The Supreme Court of India today came down heavily on the government’s use of national security as a ruse to deny citizens basic rights, including free speech.
“The state is using the plea of national security to deny the rights of the citizens. This is incompatible with the rule of law...The mere involvement of issues relating to national security will not allow the state to not act fairly,” said a bench of chief justice DY Chandrachud and justice Hima Kohli.
“Press has a duty to speak truth to power and inform citizens about hard facts. The critical views of the channel against the govt policies cannot be termed as anti-establishment. This view presumes that press should always support the government. An independent press is necessary for a robust democracy,” it said.
What is the case against MediaOne TV?
The court was pronouncing its judgment on an appeal filed by MediaOne, a television news channel operating in the southern Indian state of Kerala.
The Malayalam language news platform had sought to overturn the January 2022 decision of prime minister Narendra Modi’s government to cancel a broadcasting licence issued to it. MediaOne TV was forced off air after the state, citing “security reasons,” excluded it from its list of broadcasters whose licences were renewed.
On appeal, the Kerala high court upheld the decision of the ministry of information and broadcasting. In March, however, India’s top court granted interim relief to Madhyamam Broadcasting, the owner of the news channel, staying the ban and allowing it to broadcast.
The court today said: “The action of the ministry...produces a chilling effect on free speech and in particular on press freedom.”

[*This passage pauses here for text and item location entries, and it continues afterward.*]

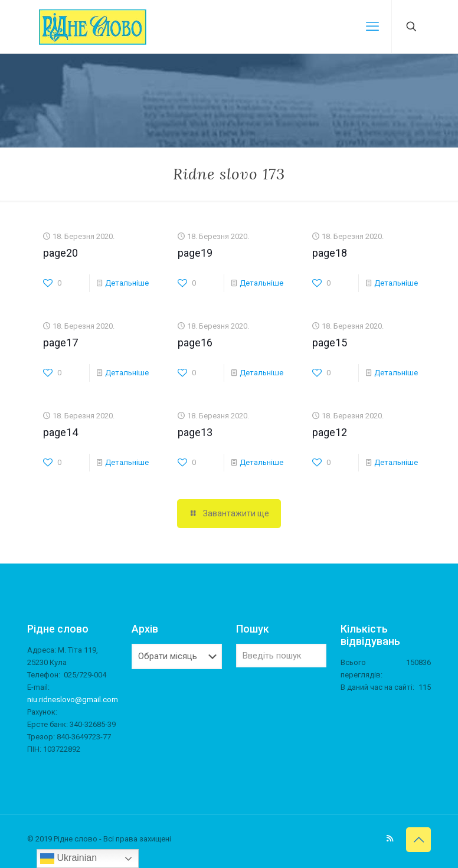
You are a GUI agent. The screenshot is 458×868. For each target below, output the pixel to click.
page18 (329, 253)
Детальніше (127, 283)
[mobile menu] (372, 27)
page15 (329, 342)
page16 (195, 342)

The Modi regime has attempted to stifle press freedom
Since 2014, when Modi became prime minister of India, the country has slipped on the World Press Freedom Index. From 140 out of 180 countries in 2014, it stood at 150 last year, according to Reporters Without Borders’ index.
Many have pointed to the cycle of first restrictions being imposed on media outlets and then government-friendly conglomerates taking them over.

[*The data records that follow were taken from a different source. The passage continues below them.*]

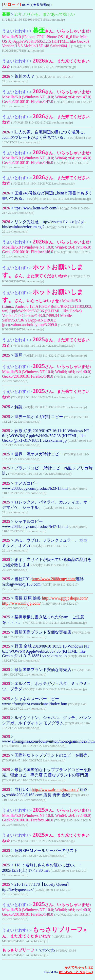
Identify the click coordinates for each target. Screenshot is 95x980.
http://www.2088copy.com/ (54, 579)
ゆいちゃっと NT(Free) (76, 972)
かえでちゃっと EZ (79, 967)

Amnesty International has accused Indian authorities of imposing unlawful and politically motivated restrictions on freed speech. Journalists have faced frequent arrests or attacks.

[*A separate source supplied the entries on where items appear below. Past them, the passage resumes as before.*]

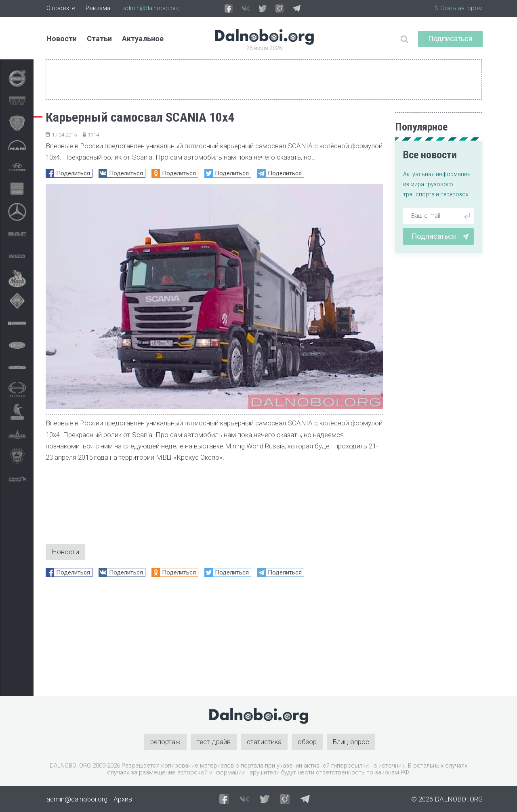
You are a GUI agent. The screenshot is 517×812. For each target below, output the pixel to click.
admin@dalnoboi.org (151, 8)
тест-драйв (214, 742)
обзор (307, 742)
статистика (264, 742)
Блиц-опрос (351, 742)
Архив (123, 799)
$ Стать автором (459, 8)
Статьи (99, 38)
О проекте (61, 8)
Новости (61, 38)
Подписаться (450, 38)
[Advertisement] (214, 640)
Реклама (98, 8)
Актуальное (143, 38)
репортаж (165, 742)
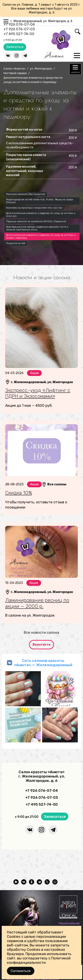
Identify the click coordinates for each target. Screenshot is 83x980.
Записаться (15, 47)
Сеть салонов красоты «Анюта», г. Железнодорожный (43, 663)
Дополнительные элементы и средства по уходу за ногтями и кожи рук (41, 215)
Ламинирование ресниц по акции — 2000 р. (37, 603)
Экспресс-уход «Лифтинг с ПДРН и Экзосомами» (38, 393)
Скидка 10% (19, 493)
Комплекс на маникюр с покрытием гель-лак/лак (34, 208)
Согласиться (20, 971)
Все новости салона (41, 632)
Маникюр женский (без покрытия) (25, 194)
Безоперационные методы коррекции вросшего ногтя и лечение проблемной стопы (37, 228)
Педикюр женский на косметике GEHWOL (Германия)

In February, India’s tax authorities raided the BBC’s offices, merely a month after it carried a documentary critical of Modi. In any case, the government had banned the BBC film in India and also forced Twitter and YouTube to take down clips.
The police in Delhi, which falls under the Modi government, recently arrested several people for displaying posters saying, “Remove Modi, save the nation.” Those arrested included the person who had printed the posters.